Significant advantages of training models on TX2 (vs laptops/workstations) ?

I currently build deep learning models to solve general business problems ranging from Supervised/UnSupervised and Computer Vision projects on my Dell XPS 15 inch (Intel Core i7 (7th Gen) 7700HQ / 2.8 GHz, NVIDIA GeForce GTX 1050, 32GB RAM)

I am thinking of purchasing Jetson TX2 to offload model training from my Dell laptop to Jetson TX2.

Another plan that I am considering is, to expand the storage space on Jetson TX2 (using Samsung SSD),
so that I can train bigger datasets (as TX2 only seem to have 32GB storage space.)

My question is, how does model training fare on TX2, in comparison to powerful workstations
such as Dell XPS 15 ?

Would TX2 offer a significant advantage over powerful laptops/workstations (apart from simply deploying models on TX2) ?

There are far fewer CUDA cores on a Jetson versus a regular PC…a Jetson is more for running a pre-trained model. Expect terrible training performance relative to a PC.

Laptops tend to use RAM integrated with the operating system, and not dedicated video RAM (not always true, but often…this is also the case of a Jetson, though a Jetson GPU is integrated with the memory controller and the laptop goes through PCIe). Training really likes lots of RAM…more and faster is better. You might find the laptop cores are faster than a Jetson’s due to the number of cores, and perhaps clocking; conversely, you will find a dedicated GPU on a host PC is far faster than the laptop for the same thing.

Gaming probably won’t use more than 12GB of video RAM, and in most cases 8GB is the most needed. Training can use far more, and thus you will find one of the basic reasons why people sometimes get Quadro or something like a Titan RTX (the Titan RTX has 24GB of extremely fast video RAM). Some people also rent time on a cloud service for training…that’s an extreme number of cores and RAM.

I have been training an object recognition model for objects from a Lidar image (Point Clouds) on a Jetson AGX Xavier using a small of dataset and for some reason its been going for about 24 hours now. Is that how bad the Jetson AGX Xavier is in terms of training? With all this tensor cores why does it perform like this, what exactly was it built for? or perhaps am i doing something wrong?

Jetsons were designed more for use of pre-trained models, not for training.

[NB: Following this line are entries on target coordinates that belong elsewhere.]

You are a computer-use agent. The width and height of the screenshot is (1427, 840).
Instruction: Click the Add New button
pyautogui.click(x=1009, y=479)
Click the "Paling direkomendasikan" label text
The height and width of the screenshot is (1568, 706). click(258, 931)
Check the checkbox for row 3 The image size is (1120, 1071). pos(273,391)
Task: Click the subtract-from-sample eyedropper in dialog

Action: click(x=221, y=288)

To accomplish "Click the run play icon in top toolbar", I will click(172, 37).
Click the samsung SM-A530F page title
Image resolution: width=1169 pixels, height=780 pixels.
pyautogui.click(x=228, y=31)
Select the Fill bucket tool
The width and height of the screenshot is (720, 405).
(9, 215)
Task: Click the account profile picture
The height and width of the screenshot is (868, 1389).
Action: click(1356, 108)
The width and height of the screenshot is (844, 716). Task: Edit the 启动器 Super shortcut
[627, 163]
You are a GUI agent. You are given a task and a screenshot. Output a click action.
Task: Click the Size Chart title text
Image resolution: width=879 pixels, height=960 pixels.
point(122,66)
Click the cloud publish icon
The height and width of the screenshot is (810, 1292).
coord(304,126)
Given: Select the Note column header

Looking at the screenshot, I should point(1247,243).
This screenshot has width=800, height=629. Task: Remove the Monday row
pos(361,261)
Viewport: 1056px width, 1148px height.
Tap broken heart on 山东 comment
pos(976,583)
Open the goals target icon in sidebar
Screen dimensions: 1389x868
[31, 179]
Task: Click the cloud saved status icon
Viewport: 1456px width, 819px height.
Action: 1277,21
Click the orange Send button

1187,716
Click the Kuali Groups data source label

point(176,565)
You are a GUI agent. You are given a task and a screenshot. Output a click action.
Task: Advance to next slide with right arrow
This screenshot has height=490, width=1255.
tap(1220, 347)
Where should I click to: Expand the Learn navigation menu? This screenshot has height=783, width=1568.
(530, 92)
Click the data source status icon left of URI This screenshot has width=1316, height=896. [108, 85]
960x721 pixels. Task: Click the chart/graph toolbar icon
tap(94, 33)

If you were to train on a beefier desktop PC (or more), then you should be able to actually use the TX2 to run the model with a reasonably fast rate to make this useful in real time.

Keep in mind that on edge devices you have shared RAM between o/s and GPU using an integrated memory controller, whereas on a dedicated PCIe card you have a much faster RAM and this is directly built in to to GPU without going through the CPU’s memory controller.

Comparing a 256 CUDA core GPU to one with something containing beyond 3000 CUDA cores is also why training is slow on a Jetson. Training will likely require more cores than will an already trained model.

Add to this that cores typically run slower on embedded devices since one of the major reasons for using such a device is to run on lower power (e.g., more time on a drone or other battery powered unit). A strong PC with a full GPU might consume over 600 watts. Compare that to lower power models, e.g., 20 or 30 watts. Or the Nano in 5 watt mode. Add to this the weight required for heat sinks and thermal control, and then consider putting this on a weight sensitive drone.

Even with all of those disadvantages there are a lot of cases where you’ll be able to use cameras with 60+ fps even on high resolution (and testing your pre-trained model and getting an answer every single frame…higher or lower frame rate depending on a lot of things).

Even so, you can ask questions on how to optimize training. Perhaps it could work faster. However, you’d probably want to start a new thread and give details of release versions and what your model is, so on.